Da LabVIEW aufgrund des Datenflusses einen parallelen Charakter aufweist, ist die Programmierung multithreading-fähiger Applikationen in der Regel eine relativ einfache Aufgabe. Unabhängige Tasks auf dem Blockdiagramm (Prinzipschaltbild) werden automatisch parallel ausgeführt und erfordern keine zusätzliche Arbeit vom Programmierer. Wie verhält es sich aber bei Programmcode, der nicht unabhängig ist? Was kann bei der Implementierung sequenziell ablaufender Anwendungen getan werden, um die Leistung von Multicore-CPUs auszunutzen?

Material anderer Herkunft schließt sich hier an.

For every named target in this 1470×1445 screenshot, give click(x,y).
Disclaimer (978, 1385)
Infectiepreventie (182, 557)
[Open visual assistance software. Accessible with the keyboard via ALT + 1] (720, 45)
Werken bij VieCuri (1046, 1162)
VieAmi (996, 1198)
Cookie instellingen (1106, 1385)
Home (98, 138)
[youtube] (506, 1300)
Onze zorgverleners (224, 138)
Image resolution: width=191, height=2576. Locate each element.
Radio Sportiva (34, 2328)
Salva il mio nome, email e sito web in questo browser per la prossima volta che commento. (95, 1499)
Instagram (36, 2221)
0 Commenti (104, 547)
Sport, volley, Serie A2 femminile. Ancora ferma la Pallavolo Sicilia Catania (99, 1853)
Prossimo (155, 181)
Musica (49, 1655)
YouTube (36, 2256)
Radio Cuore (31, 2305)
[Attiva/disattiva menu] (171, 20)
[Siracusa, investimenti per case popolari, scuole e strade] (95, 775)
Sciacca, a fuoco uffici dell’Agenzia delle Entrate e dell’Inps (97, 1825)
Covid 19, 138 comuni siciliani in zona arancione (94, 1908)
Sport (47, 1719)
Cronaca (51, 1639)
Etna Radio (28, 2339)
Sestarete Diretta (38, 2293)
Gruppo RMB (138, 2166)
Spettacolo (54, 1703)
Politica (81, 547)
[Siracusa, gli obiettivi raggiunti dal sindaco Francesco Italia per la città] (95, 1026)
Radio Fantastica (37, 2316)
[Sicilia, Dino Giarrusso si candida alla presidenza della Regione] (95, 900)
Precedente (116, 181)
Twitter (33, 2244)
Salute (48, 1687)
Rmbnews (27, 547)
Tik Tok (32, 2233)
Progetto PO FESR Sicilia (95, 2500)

Eine weit verbreitete Technik zur Leistungsverbesserung sequenzieller Programmaufrufe ist Pipelining. Einfach ausgedrückt ist Pipelining der Prozess der Aufteilung eines sequenziellen Tasks in konkrete Stufen, die ähnlich einem Fließband ausgeführt werden können.
Im folgenden Beispiel werden Automobile auf einem automatisierten Fließband gefertigt. Das Ziel besteht darin, ein vollständiges Auto zu bauen. Die Aufgabe kann aber in drei konkrete Stufen aufgeteilt werden: Bau des Fahrgestells, Einbau der Teile (wie Motor etc.) und Lackierung.
Es wird davon ausgegangen, dass der Bau des Fahrgestells, die Installierung der Teile sowie die Lackierung jeweils eine Stunde dauern. Somit würde beim Bau jeweils eines Fahrzeugs die Fertigstellung drei Stunden in Anspruch nehmen (siehe Abbildung 1).
Abb. 1: In diesem Beispiel (ohne Pipelining) dauert der Bau eines Fahrzeugs drei Stunden.
Zwar werden für die Fertigstellung jedes Autos immer noch drei Stunden benötigt, doch kann nun pro Stunde ein Auto gebaut werden, statt nur eins alle drei Stunden. Dadurch verbessert sich der Durchsatz beim Fertigungsprozess um das Dreifache. Dies ist ein stark vereinfachtes Beispiel. Weitere Details zum Pipelining werden im Abschnitt „Wesentliche Punkte beim Pipelining“ aufgeführt.
Abb. 2: Pipelining kann den Durchsatz einer Anwendung stark erhöhen.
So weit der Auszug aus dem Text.